Advanced HTML with Org mode to impress your friends

posted
2023-09-02

This time, let’s indulge in the favourite pastime of every blog-building hacker out there: blogging about blogging.

This website replaced my decade-old and dormant site. Over time, the threshold to post got higher and higher. I wasn’t interested in re-learning how to build it just to write something.

I’ve since learned from my mistake. This site is built with Org mode using org-publish. I use Org daily, and there isn’t really anything to re-learn. Everything happens from Emacs, and there are zero additional dependencies to download.

Building the site

I’m not going to discuss how to set up org-publish, there are plenty of resources online. I’ve linked some posts that I found exceptionally helpful1, 2, 3.

Essentially, I’ve set up a build-site.el script that runs Emacs with emacs -Q --script to invoke org-publish. This way the build can be fully automated with source control, behaving more like a usual static site generator, although you can still invoke it directly from the editor.

HTML export variables

org-html exposes a number of variables to customise the HTML output, for example:

  • org-html-doctype
  • org-html-head
  • org-html-head-extra
  • org-html-meta-tags
  • org-html-divs
  • org-html-preamble
  • org-html-postamble
  • org-html-scripts

For a full list, see M-x describe-variable ^org-html-. Most notable are org-html-{pre,post}amble, which people have used for all kinds of layouts.

However, all of these options are fairly limited. Conceptually simple changes, like placing the date and author information below the title, or changing the “Table of Contents” heading, are surprisingly tricky with these.

Now that I’ve learned about the better way to achieve these types of changes, I wish org-html didn’t have some of these variables at all. They make some narrow use cases easy, but at the expense of obscuring more powerful concepts behind org-export.

Demystifying org-export

org-export supports swappable backends for formats. These are defined using org-export-define-backend which takes a unique backend name and an alist of transcoders. Broadly speaking, transcoders are functions that take an Org element plus some metadata and return a string representing it in the output format.

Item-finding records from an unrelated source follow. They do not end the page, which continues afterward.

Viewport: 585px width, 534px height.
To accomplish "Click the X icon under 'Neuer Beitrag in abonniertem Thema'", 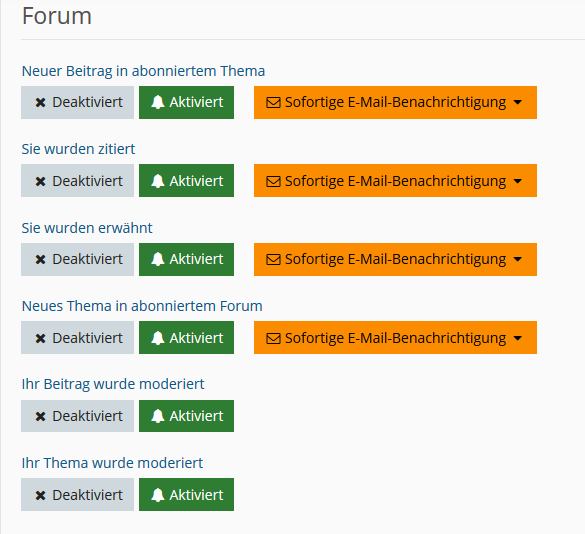I will 40,103.
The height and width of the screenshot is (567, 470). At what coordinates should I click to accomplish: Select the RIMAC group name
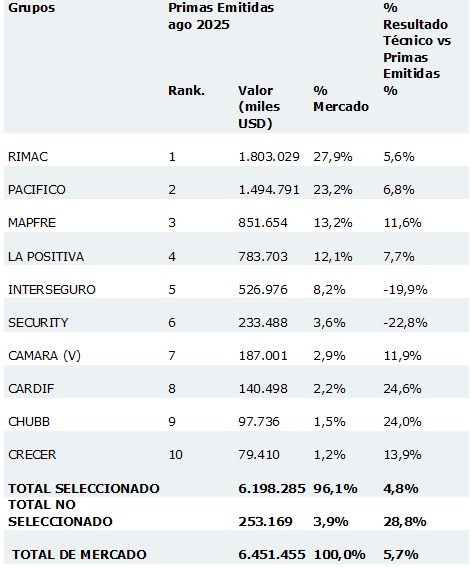click(x=28, y=157)
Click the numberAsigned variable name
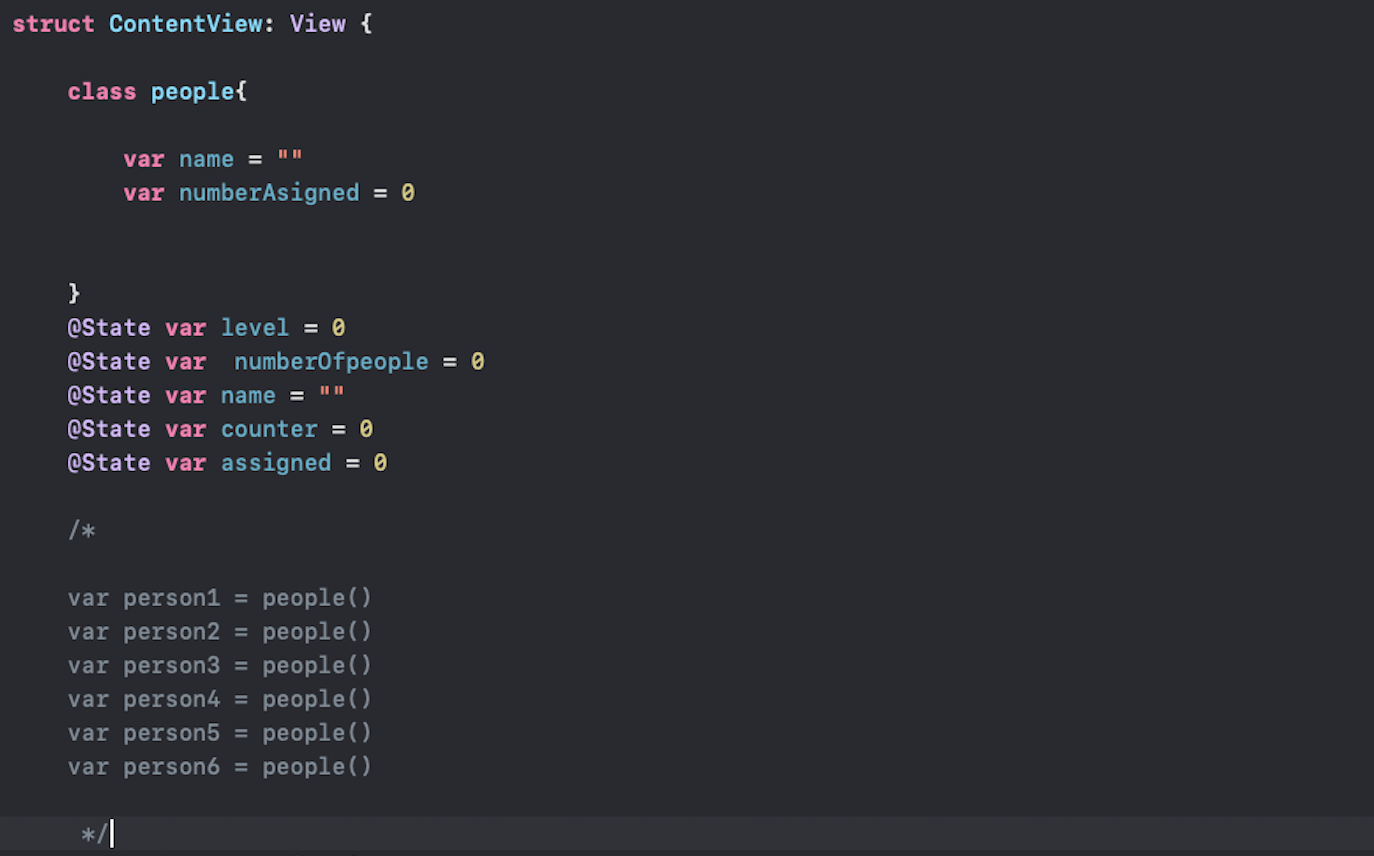The image size is (1374, 856). click(269, 192)
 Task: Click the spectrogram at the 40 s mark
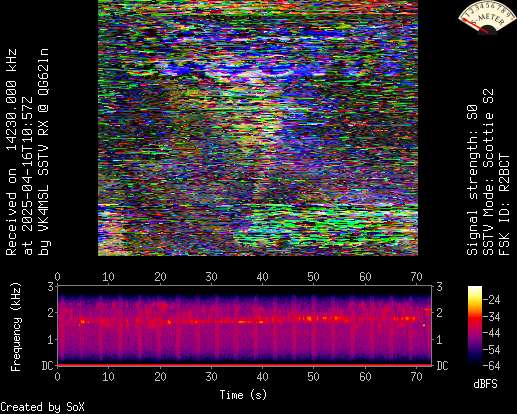coord(263,325)
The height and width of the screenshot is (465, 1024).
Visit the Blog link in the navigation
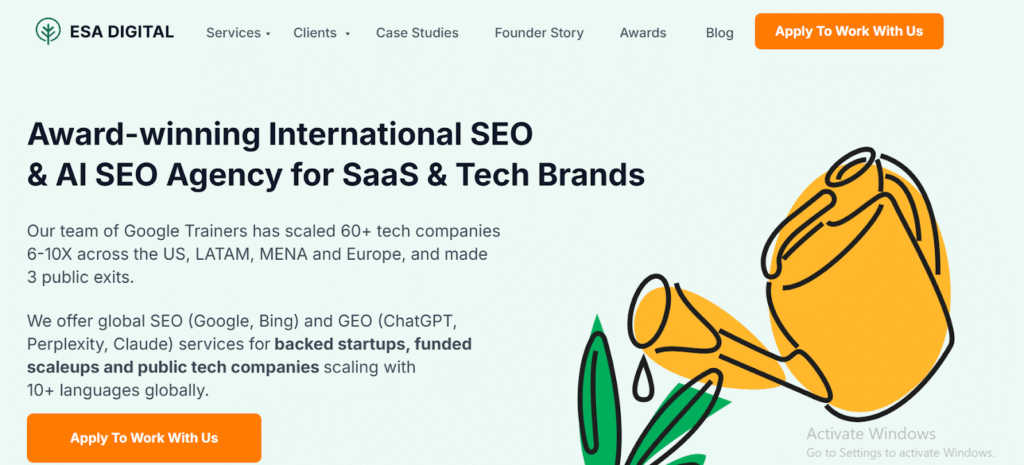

Here’s an example of a minimal S-expression backend:4

(defun indent-string (string width)
  (org-ascii--indent-string (string-trim string) width))

(defun sexp-template (contents info)
  (format "(template\n%s)"
          (indent-string contents 1)))
(defun sexp-inner-template (contents info)
  (format "(inner-template\n%s)"
          (indent-string contents 1)))
(defun sexp-section (section contents info)
  (format "(section\n%s)"
          (indent-string contents 1)))
(defun sexp-headline (headline contents info)
  (format "(headline %s\n%s)"
          (org-export-data (org-element-property :title headline)
                           info)
          (indent-string contents 1)))
(defun sexp-paragraph (paragraph contents info)
  (format "(paragraph %s)" contents))
(defun sexp-plain-text (text info)
  (format "\"%s\"" (string-replace "\n" "\\n" text)))

(org-export-define-backend 'sexp
  '((template . sexp-template)
    (inner-template . sexp-inner-template)
    (section . sexp-section)
    (headline . sexp-headline)
    (paragraph . sexp-paragraph)
    (plain-text . sexp-plain-text)))

and its output for this simple document:

(with-temp-buffer
  (insert "Hello world!\n")
  (insert "* Here's a headline\n")
  (insert "Here's some more text\n")
  (org-export-as 'sexp))
(template
 (inner-template
  (section
   (paragraph "Hello world!\n"))
  (headline "Here's a headline"
   (section
    (paragraph "Here's some more text\n")))))

Deriving the org-html backend

In addition to defining new backends, you can also derive an existing backend using org-export-define-derived-backend. Can you see where this is going?

Here’s how to derive the HTML backend and replace some transcoders:

(defun my-html-paragraph (paragraph contents info)
  (format "<p class=\"my-paragraph\">%s</p>" contents))

(org-export-define-derived-backend 'my-html 'html
  :translate-alist '((paragraph . my-html-paragraph)))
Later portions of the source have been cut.